DATA SUPPLIED:
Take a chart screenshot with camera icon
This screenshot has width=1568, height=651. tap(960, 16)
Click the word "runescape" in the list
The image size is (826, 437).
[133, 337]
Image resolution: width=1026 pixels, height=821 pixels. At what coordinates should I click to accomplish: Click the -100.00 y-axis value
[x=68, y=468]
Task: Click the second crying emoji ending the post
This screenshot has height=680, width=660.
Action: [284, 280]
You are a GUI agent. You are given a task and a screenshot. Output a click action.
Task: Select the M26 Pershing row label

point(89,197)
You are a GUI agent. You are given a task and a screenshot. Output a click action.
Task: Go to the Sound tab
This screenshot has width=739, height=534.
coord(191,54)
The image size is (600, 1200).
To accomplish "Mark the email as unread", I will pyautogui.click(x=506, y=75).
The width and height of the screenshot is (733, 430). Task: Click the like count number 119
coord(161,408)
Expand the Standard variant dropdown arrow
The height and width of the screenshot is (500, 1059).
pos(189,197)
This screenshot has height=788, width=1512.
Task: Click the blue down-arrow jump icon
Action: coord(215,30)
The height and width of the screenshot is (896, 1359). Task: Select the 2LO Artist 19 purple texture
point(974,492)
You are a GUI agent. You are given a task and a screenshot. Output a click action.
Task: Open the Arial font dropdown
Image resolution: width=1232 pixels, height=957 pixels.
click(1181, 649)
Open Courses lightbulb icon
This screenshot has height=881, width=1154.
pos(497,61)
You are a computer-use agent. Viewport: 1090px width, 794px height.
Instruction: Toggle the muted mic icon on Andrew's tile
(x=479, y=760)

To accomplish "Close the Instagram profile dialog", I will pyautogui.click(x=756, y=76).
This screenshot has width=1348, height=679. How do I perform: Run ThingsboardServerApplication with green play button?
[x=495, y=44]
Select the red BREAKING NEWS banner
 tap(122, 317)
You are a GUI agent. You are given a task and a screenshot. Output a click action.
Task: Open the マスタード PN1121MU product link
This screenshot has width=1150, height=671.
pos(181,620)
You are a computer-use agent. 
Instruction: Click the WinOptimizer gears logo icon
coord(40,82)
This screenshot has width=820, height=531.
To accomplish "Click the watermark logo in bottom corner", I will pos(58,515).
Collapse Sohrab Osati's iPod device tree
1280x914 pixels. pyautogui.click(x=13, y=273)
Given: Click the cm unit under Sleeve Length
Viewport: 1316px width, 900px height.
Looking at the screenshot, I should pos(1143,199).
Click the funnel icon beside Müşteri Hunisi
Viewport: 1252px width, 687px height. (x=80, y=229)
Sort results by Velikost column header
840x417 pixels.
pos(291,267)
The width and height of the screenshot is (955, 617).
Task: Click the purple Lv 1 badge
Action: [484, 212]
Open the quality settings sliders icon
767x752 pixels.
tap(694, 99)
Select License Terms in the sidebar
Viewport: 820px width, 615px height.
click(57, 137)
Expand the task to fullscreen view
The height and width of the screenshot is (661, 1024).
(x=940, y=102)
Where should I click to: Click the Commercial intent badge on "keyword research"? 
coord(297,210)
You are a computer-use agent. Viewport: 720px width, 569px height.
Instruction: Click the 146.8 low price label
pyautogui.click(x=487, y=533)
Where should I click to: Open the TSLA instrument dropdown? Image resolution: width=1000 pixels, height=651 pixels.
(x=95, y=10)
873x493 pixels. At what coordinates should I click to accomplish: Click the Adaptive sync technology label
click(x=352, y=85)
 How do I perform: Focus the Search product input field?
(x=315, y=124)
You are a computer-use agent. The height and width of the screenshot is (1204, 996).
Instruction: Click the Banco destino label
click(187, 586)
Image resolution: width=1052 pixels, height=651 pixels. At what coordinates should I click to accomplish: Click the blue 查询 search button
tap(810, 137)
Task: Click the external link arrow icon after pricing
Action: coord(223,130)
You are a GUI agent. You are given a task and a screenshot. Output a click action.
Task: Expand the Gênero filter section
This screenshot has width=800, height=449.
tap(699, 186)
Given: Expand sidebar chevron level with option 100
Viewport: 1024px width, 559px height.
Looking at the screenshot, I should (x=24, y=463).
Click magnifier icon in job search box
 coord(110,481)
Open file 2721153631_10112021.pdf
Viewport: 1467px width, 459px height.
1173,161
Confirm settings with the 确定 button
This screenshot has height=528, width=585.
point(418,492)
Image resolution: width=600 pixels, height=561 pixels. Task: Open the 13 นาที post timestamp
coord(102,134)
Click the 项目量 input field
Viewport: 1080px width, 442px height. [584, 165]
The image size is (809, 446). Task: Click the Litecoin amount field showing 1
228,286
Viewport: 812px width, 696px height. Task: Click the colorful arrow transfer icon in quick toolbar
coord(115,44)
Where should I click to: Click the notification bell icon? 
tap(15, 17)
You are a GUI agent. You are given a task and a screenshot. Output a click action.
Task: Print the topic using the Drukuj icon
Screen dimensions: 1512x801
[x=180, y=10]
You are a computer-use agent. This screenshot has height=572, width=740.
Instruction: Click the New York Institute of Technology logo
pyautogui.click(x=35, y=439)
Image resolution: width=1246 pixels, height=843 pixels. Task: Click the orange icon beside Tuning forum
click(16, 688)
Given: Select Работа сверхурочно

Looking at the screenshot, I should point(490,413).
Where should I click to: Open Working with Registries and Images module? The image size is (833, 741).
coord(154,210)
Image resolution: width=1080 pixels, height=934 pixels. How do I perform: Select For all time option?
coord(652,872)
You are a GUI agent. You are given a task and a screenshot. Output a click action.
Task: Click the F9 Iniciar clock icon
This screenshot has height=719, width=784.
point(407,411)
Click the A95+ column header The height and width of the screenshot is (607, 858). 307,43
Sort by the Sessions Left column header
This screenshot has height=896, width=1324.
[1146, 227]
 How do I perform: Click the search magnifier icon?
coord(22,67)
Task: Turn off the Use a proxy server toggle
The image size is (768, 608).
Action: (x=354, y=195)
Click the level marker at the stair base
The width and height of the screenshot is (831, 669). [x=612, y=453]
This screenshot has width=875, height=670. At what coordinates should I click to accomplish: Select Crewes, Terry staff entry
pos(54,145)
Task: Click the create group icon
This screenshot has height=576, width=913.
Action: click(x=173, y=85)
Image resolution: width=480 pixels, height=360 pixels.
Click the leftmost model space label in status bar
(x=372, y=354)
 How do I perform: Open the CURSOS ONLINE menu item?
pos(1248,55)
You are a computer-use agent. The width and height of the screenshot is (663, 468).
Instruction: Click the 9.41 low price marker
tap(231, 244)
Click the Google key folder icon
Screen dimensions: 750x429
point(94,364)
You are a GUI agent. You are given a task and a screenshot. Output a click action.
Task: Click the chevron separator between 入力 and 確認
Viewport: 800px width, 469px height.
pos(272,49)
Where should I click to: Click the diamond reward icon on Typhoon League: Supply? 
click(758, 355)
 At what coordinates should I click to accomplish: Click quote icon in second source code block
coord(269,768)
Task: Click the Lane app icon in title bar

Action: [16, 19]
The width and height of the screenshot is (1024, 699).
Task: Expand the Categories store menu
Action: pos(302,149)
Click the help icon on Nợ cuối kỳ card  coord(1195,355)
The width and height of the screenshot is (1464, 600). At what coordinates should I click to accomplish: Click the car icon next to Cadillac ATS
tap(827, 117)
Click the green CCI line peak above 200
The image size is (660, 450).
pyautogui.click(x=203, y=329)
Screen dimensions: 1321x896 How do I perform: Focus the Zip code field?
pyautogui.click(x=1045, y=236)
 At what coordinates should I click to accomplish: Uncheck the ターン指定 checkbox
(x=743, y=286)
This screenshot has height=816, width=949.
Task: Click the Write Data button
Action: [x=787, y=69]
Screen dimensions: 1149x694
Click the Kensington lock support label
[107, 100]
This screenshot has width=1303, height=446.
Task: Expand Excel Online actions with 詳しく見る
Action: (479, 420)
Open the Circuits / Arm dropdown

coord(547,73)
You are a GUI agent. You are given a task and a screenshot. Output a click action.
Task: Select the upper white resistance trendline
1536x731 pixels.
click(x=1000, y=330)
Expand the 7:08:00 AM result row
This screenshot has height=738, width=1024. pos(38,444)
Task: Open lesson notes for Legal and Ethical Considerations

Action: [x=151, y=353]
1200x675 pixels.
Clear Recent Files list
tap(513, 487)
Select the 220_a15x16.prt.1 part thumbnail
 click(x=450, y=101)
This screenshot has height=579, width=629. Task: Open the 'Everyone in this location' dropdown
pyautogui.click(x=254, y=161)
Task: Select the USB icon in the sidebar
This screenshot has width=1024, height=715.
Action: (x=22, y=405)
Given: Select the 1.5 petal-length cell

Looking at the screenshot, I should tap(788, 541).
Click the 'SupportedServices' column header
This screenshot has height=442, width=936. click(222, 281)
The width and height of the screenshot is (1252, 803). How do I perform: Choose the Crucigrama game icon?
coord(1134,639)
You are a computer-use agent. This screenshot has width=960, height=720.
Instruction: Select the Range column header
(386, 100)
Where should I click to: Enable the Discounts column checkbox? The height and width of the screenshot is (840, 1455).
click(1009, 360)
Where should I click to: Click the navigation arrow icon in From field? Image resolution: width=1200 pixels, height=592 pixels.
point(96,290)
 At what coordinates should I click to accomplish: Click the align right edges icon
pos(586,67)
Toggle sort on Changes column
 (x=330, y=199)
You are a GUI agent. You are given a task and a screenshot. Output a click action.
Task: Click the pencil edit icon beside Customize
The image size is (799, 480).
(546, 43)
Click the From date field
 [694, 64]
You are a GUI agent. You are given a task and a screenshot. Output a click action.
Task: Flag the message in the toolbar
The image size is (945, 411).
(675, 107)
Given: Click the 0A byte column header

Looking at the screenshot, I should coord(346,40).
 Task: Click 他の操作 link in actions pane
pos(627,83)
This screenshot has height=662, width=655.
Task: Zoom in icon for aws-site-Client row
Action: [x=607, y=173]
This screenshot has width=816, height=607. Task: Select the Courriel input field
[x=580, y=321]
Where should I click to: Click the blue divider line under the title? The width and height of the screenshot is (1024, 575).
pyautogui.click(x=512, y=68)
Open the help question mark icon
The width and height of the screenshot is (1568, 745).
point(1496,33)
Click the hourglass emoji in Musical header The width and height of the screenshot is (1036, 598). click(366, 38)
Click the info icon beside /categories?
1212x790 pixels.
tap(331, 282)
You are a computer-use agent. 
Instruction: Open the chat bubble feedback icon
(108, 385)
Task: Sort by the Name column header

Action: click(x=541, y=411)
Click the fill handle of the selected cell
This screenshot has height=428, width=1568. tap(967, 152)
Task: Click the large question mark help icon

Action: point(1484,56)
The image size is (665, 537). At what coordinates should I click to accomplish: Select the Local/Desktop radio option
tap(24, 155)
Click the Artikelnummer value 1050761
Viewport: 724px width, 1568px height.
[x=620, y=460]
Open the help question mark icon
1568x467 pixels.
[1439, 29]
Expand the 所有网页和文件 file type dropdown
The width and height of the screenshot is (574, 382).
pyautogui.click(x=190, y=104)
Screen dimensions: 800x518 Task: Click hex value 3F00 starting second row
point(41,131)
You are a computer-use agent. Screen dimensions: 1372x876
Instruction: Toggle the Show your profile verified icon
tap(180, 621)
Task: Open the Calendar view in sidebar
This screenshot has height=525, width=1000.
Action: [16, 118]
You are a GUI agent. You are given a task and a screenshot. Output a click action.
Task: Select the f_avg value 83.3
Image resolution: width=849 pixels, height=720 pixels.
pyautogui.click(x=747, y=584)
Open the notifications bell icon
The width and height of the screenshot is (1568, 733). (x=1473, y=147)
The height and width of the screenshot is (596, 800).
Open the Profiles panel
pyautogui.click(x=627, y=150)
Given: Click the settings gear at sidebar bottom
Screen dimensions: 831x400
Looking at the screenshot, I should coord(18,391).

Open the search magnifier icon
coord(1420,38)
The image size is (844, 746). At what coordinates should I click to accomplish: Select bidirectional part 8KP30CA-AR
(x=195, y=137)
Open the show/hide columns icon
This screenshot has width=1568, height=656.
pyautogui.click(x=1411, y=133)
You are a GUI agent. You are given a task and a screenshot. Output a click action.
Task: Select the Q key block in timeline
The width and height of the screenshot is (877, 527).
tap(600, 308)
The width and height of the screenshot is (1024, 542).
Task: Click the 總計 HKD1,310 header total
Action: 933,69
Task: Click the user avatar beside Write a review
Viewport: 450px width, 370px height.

ASSIGNMENT:
Go through the material above, and wherever a line holds the word "bottom", copy it.

SOLUTION FOR THIS TASK:
To accomplish "Click the watermark logo in bottom corner", I will pos(58,515).
Given: Click the settings gear at sidebar bottom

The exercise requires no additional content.